§ DATA SHOWN:
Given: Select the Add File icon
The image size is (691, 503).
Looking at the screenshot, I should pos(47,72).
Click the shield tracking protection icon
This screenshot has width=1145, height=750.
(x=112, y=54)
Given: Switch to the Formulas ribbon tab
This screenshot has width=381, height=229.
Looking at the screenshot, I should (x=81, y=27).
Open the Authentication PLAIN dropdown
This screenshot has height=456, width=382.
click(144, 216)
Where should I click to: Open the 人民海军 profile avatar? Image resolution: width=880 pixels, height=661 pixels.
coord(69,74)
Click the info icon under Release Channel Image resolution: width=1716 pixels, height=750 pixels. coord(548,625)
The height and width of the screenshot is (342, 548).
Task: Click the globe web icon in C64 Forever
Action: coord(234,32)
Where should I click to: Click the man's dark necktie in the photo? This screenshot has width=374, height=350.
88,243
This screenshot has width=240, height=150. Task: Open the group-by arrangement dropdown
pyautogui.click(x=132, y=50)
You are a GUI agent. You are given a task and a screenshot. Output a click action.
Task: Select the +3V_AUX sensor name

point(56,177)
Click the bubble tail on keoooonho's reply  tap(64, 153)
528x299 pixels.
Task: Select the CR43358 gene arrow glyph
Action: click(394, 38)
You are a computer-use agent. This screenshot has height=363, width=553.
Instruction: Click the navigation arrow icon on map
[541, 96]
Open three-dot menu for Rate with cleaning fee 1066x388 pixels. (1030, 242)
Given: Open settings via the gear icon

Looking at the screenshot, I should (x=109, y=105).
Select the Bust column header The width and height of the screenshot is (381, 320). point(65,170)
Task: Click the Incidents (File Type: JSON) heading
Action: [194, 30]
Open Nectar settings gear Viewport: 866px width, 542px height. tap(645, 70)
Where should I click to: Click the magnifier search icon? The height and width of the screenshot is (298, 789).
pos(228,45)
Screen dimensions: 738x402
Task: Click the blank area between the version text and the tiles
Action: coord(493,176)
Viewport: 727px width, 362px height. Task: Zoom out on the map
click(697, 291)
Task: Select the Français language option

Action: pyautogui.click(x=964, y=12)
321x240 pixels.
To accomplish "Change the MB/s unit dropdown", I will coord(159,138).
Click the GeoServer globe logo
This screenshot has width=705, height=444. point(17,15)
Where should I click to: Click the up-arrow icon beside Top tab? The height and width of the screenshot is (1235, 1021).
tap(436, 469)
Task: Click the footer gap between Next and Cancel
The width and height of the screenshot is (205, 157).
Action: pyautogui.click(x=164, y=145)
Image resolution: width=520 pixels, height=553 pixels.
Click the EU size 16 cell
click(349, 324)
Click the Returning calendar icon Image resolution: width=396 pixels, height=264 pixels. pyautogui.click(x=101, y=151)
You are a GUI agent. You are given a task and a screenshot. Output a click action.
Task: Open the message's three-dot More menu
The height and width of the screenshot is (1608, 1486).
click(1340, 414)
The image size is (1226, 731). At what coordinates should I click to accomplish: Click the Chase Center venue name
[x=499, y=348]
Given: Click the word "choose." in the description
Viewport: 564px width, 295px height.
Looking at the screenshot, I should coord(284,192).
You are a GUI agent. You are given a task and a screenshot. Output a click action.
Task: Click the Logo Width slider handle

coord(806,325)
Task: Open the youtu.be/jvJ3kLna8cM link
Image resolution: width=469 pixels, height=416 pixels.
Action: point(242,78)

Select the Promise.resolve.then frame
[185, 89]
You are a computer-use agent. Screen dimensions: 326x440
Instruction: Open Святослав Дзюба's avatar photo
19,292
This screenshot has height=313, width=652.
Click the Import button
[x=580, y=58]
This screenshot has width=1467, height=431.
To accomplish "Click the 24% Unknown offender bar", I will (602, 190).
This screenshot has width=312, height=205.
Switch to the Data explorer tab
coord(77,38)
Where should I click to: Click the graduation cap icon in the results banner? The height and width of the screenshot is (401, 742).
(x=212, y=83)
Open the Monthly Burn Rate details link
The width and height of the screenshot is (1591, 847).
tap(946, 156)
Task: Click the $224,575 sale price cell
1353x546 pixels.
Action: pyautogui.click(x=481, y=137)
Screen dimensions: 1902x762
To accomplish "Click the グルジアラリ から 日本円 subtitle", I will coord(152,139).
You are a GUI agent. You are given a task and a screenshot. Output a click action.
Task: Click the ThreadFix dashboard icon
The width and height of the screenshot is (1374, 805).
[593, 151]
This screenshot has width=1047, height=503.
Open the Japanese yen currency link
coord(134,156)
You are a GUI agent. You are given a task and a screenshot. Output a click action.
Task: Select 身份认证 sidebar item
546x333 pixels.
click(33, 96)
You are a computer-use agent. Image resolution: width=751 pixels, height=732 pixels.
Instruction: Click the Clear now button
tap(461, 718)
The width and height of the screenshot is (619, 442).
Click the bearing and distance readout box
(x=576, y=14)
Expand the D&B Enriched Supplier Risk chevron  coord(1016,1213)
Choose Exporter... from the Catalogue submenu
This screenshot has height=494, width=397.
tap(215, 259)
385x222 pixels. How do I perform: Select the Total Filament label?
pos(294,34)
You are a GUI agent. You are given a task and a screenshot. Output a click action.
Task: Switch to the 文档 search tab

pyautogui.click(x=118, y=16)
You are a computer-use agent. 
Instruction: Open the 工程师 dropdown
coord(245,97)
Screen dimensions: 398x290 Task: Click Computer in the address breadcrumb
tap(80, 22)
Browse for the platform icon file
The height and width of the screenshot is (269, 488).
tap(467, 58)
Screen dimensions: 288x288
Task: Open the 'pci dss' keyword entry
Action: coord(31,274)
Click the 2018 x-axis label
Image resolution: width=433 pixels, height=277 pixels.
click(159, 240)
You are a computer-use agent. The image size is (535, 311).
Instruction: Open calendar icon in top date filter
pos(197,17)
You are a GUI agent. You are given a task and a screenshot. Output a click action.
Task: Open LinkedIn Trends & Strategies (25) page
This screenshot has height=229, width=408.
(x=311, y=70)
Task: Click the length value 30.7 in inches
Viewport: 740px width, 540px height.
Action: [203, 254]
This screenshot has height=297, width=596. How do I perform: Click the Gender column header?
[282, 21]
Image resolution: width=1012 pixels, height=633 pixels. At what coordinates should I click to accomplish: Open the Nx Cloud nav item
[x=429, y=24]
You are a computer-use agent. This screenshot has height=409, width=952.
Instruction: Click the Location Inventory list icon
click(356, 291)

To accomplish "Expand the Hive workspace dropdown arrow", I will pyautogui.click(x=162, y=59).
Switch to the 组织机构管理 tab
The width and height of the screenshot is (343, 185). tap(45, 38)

§ WHAT YOU SHOULD DO: If the string "three" appears in a line of the entries, report the line.

§ WORKED SOLUTION:
Open three-dot menu for Rate with cleaning fee 1066x388 pixels. (1030, 242)
Task: Open the message's three-dot More menu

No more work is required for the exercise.